TASK TO CARRY OUT. Report every line of the listing below in which the string "Elkhart" occurs.

DATASET RECORDS.

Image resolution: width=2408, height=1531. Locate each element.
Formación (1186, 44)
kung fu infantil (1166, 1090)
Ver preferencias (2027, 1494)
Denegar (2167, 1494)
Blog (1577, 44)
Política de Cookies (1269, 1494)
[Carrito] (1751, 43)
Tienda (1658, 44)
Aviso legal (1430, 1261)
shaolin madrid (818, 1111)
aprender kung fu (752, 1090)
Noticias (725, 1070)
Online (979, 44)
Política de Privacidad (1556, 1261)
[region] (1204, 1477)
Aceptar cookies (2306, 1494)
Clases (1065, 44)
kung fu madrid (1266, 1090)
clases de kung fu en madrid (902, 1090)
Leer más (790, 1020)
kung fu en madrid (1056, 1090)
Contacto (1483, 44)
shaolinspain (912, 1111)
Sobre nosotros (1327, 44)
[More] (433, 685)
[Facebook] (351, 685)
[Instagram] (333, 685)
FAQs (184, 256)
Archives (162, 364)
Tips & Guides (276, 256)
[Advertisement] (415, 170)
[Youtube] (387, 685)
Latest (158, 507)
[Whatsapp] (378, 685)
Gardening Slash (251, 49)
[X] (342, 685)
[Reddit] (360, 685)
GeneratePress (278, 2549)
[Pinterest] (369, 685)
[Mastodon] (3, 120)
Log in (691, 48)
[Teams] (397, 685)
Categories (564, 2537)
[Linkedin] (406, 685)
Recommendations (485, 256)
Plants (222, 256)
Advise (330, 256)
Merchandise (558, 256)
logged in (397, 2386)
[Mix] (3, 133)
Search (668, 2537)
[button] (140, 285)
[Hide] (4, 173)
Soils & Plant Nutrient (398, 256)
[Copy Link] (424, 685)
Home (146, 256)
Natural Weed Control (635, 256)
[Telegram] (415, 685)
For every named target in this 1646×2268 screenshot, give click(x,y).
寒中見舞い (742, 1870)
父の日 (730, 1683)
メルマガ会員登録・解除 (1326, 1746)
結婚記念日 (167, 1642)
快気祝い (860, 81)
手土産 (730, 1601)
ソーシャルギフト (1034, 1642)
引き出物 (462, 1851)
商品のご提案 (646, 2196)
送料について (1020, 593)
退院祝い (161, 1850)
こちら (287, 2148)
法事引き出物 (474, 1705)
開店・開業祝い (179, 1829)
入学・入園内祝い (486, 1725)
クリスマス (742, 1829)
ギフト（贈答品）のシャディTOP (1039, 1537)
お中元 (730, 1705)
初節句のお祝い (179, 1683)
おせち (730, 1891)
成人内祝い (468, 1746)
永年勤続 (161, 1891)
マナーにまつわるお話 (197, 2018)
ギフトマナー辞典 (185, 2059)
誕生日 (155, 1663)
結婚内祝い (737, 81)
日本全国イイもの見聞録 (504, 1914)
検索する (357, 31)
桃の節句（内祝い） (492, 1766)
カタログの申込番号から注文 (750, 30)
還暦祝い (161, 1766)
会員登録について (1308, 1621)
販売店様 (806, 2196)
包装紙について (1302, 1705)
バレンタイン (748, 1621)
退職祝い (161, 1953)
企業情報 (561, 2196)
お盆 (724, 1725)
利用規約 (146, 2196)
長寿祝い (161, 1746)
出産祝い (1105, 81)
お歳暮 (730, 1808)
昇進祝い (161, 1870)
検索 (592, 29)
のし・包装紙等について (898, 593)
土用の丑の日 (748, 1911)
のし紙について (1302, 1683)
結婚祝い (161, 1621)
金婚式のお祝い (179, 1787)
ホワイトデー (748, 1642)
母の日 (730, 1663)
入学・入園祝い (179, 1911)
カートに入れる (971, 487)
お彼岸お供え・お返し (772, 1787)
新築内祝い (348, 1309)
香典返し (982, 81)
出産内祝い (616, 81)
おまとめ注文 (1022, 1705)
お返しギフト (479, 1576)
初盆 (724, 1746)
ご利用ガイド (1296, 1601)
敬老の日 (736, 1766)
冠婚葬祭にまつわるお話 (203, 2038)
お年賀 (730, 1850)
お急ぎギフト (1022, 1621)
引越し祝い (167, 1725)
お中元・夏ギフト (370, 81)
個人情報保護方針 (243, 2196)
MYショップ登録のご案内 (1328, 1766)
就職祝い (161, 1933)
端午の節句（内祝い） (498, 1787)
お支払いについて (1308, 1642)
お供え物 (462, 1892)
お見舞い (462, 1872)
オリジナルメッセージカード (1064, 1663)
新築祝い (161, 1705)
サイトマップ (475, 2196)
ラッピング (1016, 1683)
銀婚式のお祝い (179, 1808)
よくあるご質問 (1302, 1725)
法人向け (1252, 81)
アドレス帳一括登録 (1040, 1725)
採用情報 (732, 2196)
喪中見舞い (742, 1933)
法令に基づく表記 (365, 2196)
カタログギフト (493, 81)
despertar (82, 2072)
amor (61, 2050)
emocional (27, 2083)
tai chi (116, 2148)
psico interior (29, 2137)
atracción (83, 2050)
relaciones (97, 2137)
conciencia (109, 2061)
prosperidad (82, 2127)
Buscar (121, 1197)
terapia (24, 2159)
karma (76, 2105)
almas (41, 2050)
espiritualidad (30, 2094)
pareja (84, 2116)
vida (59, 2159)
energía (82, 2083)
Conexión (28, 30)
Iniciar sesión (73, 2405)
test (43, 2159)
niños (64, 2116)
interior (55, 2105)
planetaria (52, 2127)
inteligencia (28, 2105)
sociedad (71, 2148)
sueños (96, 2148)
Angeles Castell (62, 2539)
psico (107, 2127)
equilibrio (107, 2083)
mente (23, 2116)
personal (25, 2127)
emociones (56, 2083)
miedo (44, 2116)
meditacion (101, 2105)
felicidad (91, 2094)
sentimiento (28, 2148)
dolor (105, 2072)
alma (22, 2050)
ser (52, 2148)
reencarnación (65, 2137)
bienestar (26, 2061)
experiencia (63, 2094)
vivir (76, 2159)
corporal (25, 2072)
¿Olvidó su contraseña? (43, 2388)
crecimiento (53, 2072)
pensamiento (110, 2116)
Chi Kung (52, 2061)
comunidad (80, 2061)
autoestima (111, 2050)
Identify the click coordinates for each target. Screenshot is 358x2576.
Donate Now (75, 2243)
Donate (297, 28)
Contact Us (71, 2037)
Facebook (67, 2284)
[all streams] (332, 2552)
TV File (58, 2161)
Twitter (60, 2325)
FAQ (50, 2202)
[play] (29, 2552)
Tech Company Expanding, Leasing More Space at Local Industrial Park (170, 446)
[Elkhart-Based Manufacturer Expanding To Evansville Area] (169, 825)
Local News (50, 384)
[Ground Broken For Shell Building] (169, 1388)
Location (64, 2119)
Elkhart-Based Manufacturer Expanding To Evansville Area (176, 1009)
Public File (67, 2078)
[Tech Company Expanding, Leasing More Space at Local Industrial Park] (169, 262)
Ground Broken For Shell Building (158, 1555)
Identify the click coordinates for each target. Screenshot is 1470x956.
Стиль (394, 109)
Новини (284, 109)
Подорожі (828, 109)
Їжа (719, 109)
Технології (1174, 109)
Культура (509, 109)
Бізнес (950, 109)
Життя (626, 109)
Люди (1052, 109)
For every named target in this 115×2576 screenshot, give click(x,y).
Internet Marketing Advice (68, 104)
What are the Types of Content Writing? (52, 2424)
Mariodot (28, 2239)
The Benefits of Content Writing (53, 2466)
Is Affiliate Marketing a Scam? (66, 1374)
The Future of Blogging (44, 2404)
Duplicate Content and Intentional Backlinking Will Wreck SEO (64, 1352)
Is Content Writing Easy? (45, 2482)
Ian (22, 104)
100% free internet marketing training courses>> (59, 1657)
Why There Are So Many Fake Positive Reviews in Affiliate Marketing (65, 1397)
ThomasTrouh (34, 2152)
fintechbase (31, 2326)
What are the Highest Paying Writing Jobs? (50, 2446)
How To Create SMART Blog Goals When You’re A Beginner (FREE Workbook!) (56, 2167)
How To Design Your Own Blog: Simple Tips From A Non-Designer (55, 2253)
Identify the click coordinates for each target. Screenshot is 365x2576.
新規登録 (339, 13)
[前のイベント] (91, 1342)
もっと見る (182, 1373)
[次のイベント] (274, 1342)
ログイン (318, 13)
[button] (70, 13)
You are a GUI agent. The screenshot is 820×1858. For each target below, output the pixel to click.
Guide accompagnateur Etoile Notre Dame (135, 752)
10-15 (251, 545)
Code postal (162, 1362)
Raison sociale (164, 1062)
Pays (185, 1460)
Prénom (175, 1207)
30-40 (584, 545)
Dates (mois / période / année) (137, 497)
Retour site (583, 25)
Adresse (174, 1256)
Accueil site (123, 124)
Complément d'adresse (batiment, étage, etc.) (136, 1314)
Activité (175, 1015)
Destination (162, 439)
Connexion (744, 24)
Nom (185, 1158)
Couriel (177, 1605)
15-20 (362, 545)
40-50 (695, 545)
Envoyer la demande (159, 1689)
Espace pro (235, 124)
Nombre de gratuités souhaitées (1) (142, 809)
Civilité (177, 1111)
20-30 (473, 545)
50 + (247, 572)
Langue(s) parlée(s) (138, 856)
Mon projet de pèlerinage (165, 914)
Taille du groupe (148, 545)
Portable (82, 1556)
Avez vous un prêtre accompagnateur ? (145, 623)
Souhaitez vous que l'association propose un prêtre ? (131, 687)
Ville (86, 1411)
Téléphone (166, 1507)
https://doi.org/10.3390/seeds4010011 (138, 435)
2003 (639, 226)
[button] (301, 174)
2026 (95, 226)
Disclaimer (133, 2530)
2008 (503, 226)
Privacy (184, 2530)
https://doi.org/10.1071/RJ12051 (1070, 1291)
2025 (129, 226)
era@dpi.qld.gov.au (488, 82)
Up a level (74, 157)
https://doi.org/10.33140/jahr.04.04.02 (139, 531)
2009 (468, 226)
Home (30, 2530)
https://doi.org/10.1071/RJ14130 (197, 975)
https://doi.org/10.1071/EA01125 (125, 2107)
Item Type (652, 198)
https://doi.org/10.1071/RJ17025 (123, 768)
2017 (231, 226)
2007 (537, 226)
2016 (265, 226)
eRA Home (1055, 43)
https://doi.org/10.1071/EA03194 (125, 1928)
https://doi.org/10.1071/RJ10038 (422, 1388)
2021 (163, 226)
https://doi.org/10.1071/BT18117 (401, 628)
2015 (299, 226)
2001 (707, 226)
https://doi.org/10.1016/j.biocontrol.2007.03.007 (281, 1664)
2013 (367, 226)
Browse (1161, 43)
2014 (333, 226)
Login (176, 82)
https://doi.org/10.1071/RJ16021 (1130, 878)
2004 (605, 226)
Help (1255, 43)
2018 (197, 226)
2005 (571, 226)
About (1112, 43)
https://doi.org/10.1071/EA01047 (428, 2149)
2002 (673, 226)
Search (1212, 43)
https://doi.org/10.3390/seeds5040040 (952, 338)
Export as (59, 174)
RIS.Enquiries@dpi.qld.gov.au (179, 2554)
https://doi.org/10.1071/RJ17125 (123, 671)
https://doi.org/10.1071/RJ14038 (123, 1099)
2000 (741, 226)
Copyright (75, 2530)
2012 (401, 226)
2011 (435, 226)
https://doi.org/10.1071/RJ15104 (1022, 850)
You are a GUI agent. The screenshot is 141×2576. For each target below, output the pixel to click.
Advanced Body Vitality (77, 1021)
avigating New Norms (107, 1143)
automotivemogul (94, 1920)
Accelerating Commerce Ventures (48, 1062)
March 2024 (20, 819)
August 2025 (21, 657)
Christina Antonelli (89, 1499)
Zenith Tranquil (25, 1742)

SOLUTION FOR THIS TASK.
[Elkhart-Based Manufacturer Expanding To Evansville Area] (169, 825)
Elkhart-Based Manufacturer Expanding To Evansville Area (176, 1009)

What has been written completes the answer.